In this example, however, we won’t use equality graphs. For pedagogical reasons, we’ll implement our own custom rewrite rules.

We can do this in two ways:

Bake reduction rules into the expressions of the DSL
Normalise whole expressions into their canonical forms post-hoc.

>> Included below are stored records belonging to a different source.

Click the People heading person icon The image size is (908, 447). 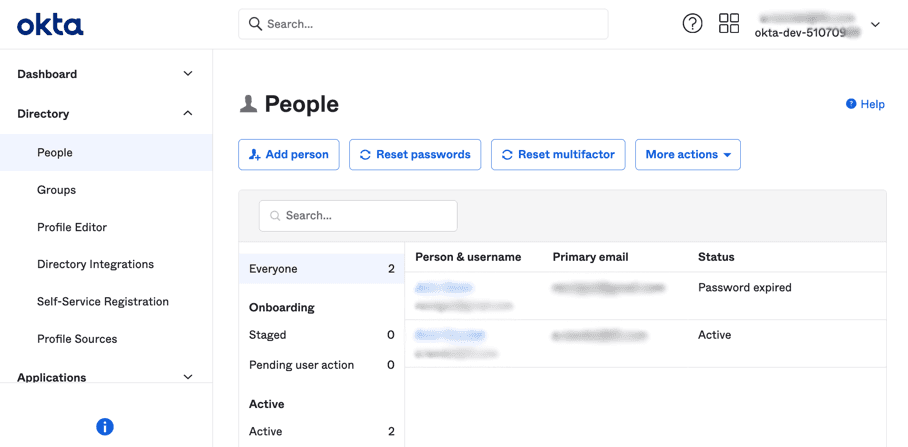(248, 104)
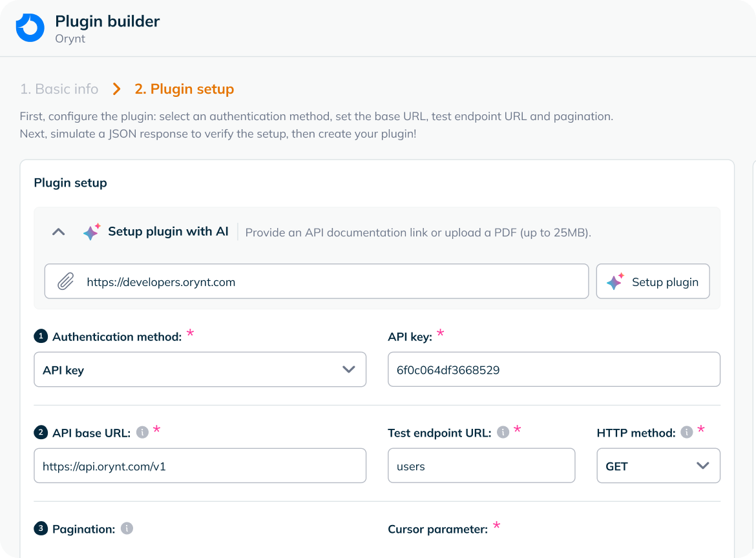Viewport: 756px width, 558px height.
Task: Click into the API key field
Action: pyautogui.click(x=554, y=369)
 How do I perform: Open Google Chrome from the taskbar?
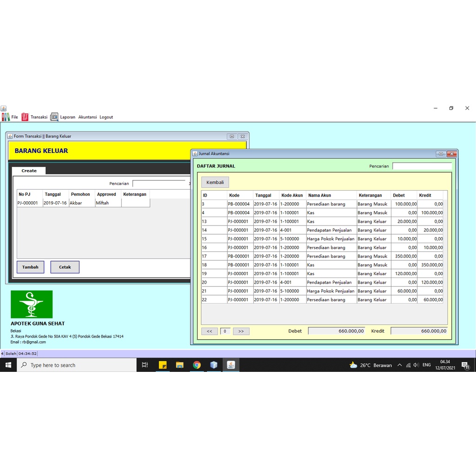[x=197, y=365]
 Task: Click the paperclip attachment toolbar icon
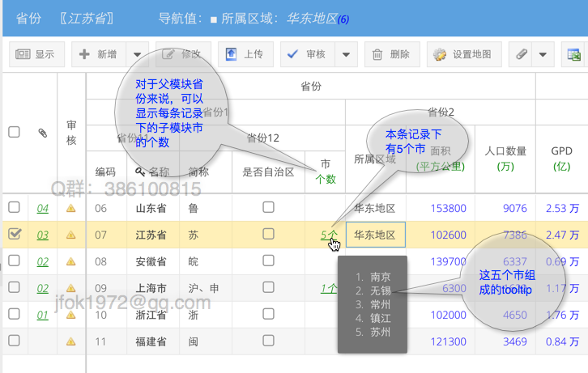(x=522, y=55)
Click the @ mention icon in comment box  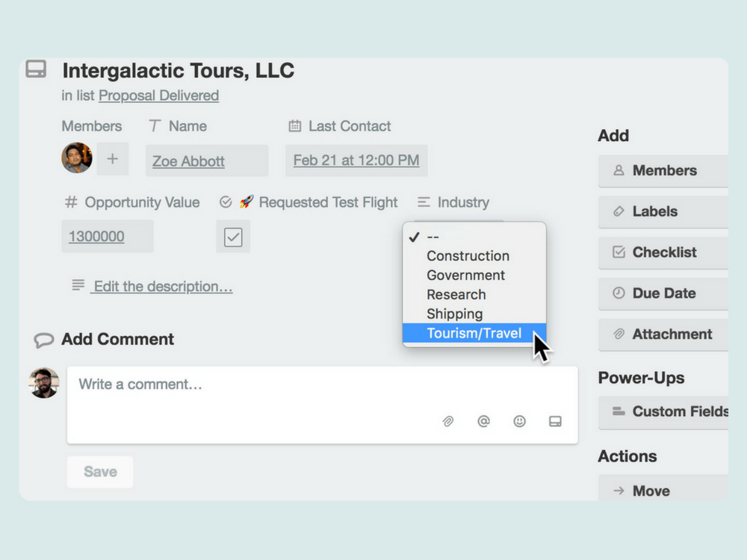484,422
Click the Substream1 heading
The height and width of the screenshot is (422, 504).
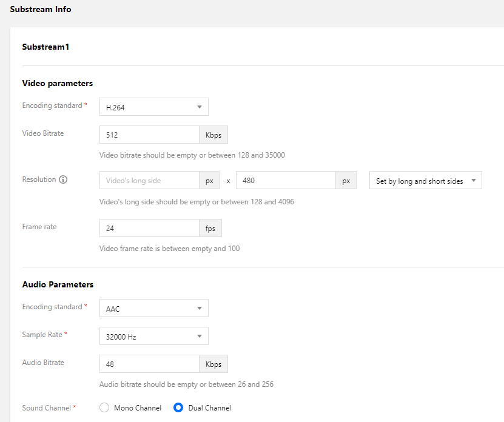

(+) :: Expr a -> Expr a -> Expr a
(+) (Lit x) (Lit y) = Lit (x + y)
(+) e1 e2
-- Simple rule that says if we're adding x to itself then rewrite the expression as x * 2
| e1 == e2 = UnaryOp ("mult " <> (T.pack . show) (Lit @a 2)) (* 2) e1
| otherwise = BinaryOp "add" (+) e1 e2


normalize :: (Eq a, Ord a) => Expr a -> Expr a
normalize expr = case expr of
Col name -> Col name
Lit val -> Lit val
If cond th el -> If (normalize cond) (normalize th) (normalize el)
UnaryOp name f e -> UnaryOp name f (normalize e)
BinaryOp name f e1 e2
| isCommutative name ->
let n1 = normalize e1
n2 = normalize e2
in if compareExpr n1 n2 == GT
then BinaryOp name f n2 n1 -- Swap to canonical order
else BinaryOp name f n1 n2
| otherwise -> BinaryOp name f (normalize e1) (normalize e2)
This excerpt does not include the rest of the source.